Wilde, et al. Expires June 10, 2013 [Page 4]
Internet-Draft URI Template Descriptions December 2012
3. Template Descriptions
Template Descriptions are based on a URI Template, and add
descriptive elements that allow publishers of URI Templates to
describe the URI Template as a whole, and to add individual
descriptions of all variables in the template.
3.1. General Concepts
As mentioned in Section 1.1, most of the descriptions in this spec to
not prescribe a specific description framework. While variables
(Section 3.3) can be described with a built-in vocabulary of
datatypes, most other descriptions are either for human consumption,
or do rely on some external description framework. To attach these
descriptions to both the template as a whole, and individual
variables, this specification reuses the "appinfo" and
"documentation" elements from XML Schema Part 1 [4]. These elements
carry a "source" attribute which is used (quoting from [4]) "to
supplement the local information."
3.2. Template Description Structure
A template is described by including the URI Template itself, and
optionally adding documentation and/or appinfo elements to add human-
or machine-readable descriptions.
3.3. Variable Description Structure
A variable is described by specifying the variable name. Variables
can refer to a "concept" associated with a variable, which can by
identified by URI, or by a QName (at most one of these SHALL be
present). This specification makes no provision how such a concept
is defined or described, but it allows consumers of a Template
Description to match their understanding of certain concepts to those
identifiers, which then establishes a binding between the concept,
and the variable it has been bound to.
Variable descriptions can optionally add documentation and/or appinfo
elements to add human- or machine-readable descriptions.
4. IANA Considerations
4.1. Media Type
The Internet media type for a Template Description document is
application/td+xml.
Wilde, et al. Expires June 10, 2013 [Page 5]

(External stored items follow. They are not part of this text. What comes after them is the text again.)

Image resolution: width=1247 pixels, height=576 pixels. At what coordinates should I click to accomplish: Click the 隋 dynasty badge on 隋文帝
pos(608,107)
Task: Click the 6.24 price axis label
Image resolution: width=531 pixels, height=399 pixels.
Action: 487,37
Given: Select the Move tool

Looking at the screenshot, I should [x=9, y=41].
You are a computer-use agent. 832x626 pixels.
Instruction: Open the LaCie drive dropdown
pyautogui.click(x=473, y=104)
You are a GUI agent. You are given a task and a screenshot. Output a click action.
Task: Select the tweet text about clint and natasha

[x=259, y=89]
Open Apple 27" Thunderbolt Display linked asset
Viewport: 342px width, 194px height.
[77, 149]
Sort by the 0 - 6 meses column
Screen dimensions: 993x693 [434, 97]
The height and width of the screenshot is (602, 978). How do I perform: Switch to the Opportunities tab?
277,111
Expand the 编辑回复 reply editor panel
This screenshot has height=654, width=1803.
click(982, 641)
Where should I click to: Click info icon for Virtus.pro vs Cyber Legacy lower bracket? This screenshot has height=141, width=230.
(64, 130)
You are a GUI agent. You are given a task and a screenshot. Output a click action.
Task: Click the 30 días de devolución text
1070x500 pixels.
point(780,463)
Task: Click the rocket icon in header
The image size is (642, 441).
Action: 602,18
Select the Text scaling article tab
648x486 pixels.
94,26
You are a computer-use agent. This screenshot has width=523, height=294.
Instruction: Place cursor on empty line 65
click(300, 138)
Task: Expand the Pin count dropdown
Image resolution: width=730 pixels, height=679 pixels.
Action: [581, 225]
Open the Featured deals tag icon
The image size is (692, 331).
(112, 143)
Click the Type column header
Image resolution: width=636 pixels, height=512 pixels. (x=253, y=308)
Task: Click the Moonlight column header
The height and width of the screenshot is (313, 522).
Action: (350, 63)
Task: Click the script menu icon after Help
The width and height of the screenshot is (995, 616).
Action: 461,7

Internet-Draft URI Template Descriptions December 2012
Type name: application
Subtype name: td+xml
Required parameters: none
Optional parameters: none
Encoding considerations: binary
Security considerations: See Security Considerations in Section 5.
Interoperability considerations: N/A
Published specification: [[ This document ]]
Applications that use this media type: Applications that publish
descriptions of URI Templates.
Additional information:
Magic number(s): N/A
File extension(s): .tdx
Macintosh file type code(s): TEXT
Person & email address to contact for further information: Erik
Wilde <erik.wilde@emc.com>
Intended usage: COMMON
Restrictions on usage: none
Author: Erik Wilde <erik.wilde@emc.com>
Change controller: IETF
4.2. Link Relation
The link relation type below will be registered by IANA per Section
6.2.1 of RFC 5988 [6]:
Relation Name: query-template
Description: Linking to a resource that can be used as a template
description for creating a request URI for the context resource.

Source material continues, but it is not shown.